• SUPPLIED PASSAGE:
====================

2. The drum type washing machine of claim 1, wherein the first side wall, the second side wall and the connecting wall form a three-sided annular-shaped structure having the open side.
3. The drum type washing machine of claim 2, wherein the three-sided annular-shaped structure has a U-shaped cross-section with a first rounded corner between the first side wall and the connecting wall and a second rounded corner between the second side wall and the connecting wall.
4. The drum type washing machine of claim 1, wherein the first side wall includes a first engaging portion to engage with a first portion of the second injection molded member, and the second side wall includes a second engaging portion to engage with a second portion of the second injection molded member.
5. The drum type washing machine of claim 4, wherein the first engaging portion includes a first fusion ridge.
6. The drum type washing machine of claim 5, wherein the second injection molded member is provided with a first fusion groove adapted to receive the first fusion ridge.
7. The drum type washing machine of claim 6, wherein the second injection molded member includes an outer pocket flange protruding from an outer side of the first fusion groove.
8. The drum type washing machine of claim 7, wherein the first side wall includes an external rib portion provided at an outer surface thereof to engage with the outer pocket flange of the second injection molded member.
9. The drum type washing machine of claim 8, wherein the first side wall is located most distant from a center of rotation of the annular-shaped racer, and the second side wall is located closest to the center of rotation of the annular-shaped racer.
10. The drum type washing machine of claim 8, wherein the second side wall is located most distant from a center of rotation of the annular-shaped racer, and the first side wall is located closest to the center of rotation of the annular-shaped racer.
11. The drum type washing machine of claim 8, wherein the second engaging portion includes a second fusion ridge.
12. The drum type washing machine of claim 11, wherein the second injection molded member is provided with a second fusion groove adapted to receive the second fusion ridge.
13. The drum type washing machine of claim 1, wherein the wall of the drum body and a part of the front cover forming the recess form double wall layers to reinforce the drum body.
14. The drum type washing machine of claim 13, wherein a width between opposing inner surfaces of the first and second side walls defining the closed internal space of the racer is greater than a diameter of the balls such a combined gap (L1+L2) in a range of 1.0˜2.0 mm is formed between the balls and the opposing inner surfaces of the first and second side walls and a viscosity of the viscous oil is in a range of 100˜380 cSt.

This application is a continuation of U.S. application Ser. No. 11/898,054, filed Sep. 7, 2007, which in turn claims the benefit of Korean Patent Application No. 2006-0111278, filed Nov. 10, 2006, in the Korean Intellectual Property Office, the disclosure of which is incorporated herein by reference.

====================

• DATASET ROWS:

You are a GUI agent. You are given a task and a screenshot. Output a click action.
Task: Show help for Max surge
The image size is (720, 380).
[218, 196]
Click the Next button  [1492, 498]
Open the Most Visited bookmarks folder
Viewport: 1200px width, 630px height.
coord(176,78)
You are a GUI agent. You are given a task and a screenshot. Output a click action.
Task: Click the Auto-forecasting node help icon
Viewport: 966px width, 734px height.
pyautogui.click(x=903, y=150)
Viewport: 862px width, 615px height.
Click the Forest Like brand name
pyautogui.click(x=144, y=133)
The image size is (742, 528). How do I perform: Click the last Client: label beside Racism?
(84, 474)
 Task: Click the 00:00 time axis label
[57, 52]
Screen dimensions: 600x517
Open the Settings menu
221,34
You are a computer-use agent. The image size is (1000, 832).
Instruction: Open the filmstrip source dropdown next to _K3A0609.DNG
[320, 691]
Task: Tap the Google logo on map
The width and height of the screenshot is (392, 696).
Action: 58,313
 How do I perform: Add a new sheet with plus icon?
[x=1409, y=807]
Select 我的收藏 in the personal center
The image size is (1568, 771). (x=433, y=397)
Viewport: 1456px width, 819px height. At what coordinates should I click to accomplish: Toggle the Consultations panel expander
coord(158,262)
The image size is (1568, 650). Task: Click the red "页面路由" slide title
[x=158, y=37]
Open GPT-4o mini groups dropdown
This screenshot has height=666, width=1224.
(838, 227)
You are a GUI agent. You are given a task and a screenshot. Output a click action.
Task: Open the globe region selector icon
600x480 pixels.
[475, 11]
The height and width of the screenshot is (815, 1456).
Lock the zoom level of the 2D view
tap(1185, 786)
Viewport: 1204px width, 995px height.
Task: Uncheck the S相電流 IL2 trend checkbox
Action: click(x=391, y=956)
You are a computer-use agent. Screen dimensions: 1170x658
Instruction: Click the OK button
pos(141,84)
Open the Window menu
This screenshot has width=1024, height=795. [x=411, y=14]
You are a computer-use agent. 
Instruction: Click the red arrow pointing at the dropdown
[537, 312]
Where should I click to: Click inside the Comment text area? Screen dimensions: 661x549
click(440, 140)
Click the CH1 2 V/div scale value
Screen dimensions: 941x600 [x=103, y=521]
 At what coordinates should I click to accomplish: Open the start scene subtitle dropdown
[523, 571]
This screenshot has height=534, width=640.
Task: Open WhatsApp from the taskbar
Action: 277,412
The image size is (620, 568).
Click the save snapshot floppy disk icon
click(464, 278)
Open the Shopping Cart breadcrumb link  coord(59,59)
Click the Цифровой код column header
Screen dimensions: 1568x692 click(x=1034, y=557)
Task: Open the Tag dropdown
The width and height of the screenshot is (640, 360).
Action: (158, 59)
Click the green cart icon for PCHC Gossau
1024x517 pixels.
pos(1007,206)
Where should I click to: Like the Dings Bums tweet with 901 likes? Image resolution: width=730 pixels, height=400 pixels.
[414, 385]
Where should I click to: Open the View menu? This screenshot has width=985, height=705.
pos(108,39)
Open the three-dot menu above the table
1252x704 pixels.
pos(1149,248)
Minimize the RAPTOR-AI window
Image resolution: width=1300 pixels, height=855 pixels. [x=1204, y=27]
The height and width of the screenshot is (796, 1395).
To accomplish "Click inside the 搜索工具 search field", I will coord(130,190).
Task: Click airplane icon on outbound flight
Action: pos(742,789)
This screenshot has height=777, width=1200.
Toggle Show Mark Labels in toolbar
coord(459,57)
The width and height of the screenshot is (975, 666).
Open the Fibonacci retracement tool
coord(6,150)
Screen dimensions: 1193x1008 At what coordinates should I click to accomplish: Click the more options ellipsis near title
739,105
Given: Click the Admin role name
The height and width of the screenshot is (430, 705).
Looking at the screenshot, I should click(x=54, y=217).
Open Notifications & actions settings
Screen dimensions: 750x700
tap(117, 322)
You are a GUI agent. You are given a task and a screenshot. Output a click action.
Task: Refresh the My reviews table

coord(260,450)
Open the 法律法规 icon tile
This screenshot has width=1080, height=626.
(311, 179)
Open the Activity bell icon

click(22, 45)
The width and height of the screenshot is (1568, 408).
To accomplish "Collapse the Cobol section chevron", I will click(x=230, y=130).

====================

• GIVEN INSTRUCTION: Retype the part of the washing machine claims starting with "2. The drum type washing machine of claim 1, wherein" and going on through "the open side.". Leave the listing out of this entirely.

• FULL RESPONSE:
2. The drum type washing machine of claim 1, wherein the first side wall, the second side wall and the connecting wall form a three-sided annular-shaped structure having the open side.